To model this, I use a “rolling regression” as follows:

y_{i} \sim \mathrm{Bernoulli}(\pi_{I}) \\ logit(\pi_{i}) = \alpha_{t} + \beta_{1t} x_{1ti} + \beta_{2t} x_{2ti}\\ \alpha_{1} \sim \mathrm{Normal}(0, 1.5) \\ \alpha_{t} \sim \mathrm{Normal}(\alpha_{t-1}, \sigma_{\alpha}) \text{ for } t \in [2, \dots, T] \\ \beta_{1,1} \sim \mathrm{Normal}(0, 0.5) \\ \beta_{1,t} \sim \mathrm{Normal}(\beta_{1, t-1}, \sigma_{\beta_{1}}) \text{ for } t \in [2, \dots, T] \\ \beta_{2,1} \sim \mathrm{Normal}(0, 0.5) \\ \beta_{2,t} \sim \mathrm{Normal}(\beta_{2, t-1}, \sigma_{\beta_{2}}) \text{ for } t \in [2, \dots, T] \\

What do I need to do to specify a covariance structure to allow for pooling across \alpha, \beta_{1}, and \beta_{2}? (Any other tips welcome too!)

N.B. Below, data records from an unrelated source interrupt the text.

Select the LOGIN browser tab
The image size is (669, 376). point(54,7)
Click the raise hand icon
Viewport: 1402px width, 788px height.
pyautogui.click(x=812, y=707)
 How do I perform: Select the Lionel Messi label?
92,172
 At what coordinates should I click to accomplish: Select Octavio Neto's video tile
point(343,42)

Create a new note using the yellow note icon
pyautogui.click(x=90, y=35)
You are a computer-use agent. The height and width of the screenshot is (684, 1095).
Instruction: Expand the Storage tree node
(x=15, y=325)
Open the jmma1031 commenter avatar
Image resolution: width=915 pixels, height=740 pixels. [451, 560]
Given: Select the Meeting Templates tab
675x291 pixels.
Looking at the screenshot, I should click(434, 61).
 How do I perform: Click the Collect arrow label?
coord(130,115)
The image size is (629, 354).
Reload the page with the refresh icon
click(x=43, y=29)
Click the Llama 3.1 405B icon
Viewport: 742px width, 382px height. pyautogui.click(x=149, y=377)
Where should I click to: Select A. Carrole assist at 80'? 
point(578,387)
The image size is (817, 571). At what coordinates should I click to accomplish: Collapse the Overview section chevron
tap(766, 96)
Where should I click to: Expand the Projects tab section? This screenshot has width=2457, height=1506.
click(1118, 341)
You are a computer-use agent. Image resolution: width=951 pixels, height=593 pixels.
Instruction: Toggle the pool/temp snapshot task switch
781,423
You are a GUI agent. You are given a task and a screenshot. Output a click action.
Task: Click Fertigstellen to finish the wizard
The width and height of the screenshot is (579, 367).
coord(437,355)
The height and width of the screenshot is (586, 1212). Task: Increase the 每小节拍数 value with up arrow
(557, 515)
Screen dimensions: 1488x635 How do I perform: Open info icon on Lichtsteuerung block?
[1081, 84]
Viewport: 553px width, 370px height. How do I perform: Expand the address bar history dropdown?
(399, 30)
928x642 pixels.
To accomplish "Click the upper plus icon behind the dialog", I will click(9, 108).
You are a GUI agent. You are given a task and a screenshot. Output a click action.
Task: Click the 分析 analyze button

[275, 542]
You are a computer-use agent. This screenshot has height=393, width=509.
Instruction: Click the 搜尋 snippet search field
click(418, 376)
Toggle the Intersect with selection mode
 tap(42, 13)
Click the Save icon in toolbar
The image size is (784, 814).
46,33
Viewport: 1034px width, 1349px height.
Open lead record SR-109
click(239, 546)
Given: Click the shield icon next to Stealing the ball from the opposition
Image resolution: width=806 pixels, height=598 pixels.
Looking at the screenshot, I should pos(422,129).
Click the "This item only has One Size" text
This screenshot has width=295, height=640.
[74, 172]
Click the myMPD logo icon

At the moment, my Stan code is as follows:

```
data {
int<lower = 1> N; // Number of cases in the data
int<lower = 1> T; // Number of days in the data
int Y[N];
vector[N] x1;
vector[N] x2;
int<lower = 1> time[N]; // Time tracker
vector[N] w8; // Weights
}
parameters {
vector[T] alpha; // Intercept
vector[T] beta1;
vector[T] beta2;
real<lower = 0> sigma_alpha; // Intercept variability
real<lower = 0> sigma_beta1;
real<lower = 0> sigma_beta2;
}
model{
// Initialise linear predictor
vector[N] mu;
// Specify model
for(n in 1:N){
mu[n] = alpha[time[n]] + beta1[time[n]] * x1[n] + beta2[time[n]] * x1[n];
}
// Adaptive autoregressive prior on alpha
target += normal_lpdf(alpha[1] | 0, 1.5);
for(t in 2:T){
target += normal_lpdf(alpha[t] | alpha[t - 1], sigma_alpha);
}
target += exponential_lpdf(sigma_alpha | 2);
// Adaptive autoregressive prior on beta1
target += normal_lpdf(beta1[1] | 0, 0.5);
for(t in 2:T){
target += normal_lpdf(beta1[t] | beta1[t - 1], sigma_alpha);
}
target += exponential_lpdf(sigma_beta1 | 2);
// Adaptive autoregressive prior on beta2
target += normal_lpdf(beta2[1] | 0, 0.5);
for(t in 2:T){
target += normal_lpdf(beta2[t] | beta2[t - 1], sigma_alpha);
}
target += exponential_lpdf(sigma_beta2 | 2);
// Likelihood functions
for(n in 1:N){
target += w8[n] * (bernoulli_logit_lpmf(Y[n] | mu[n]));
}
}
```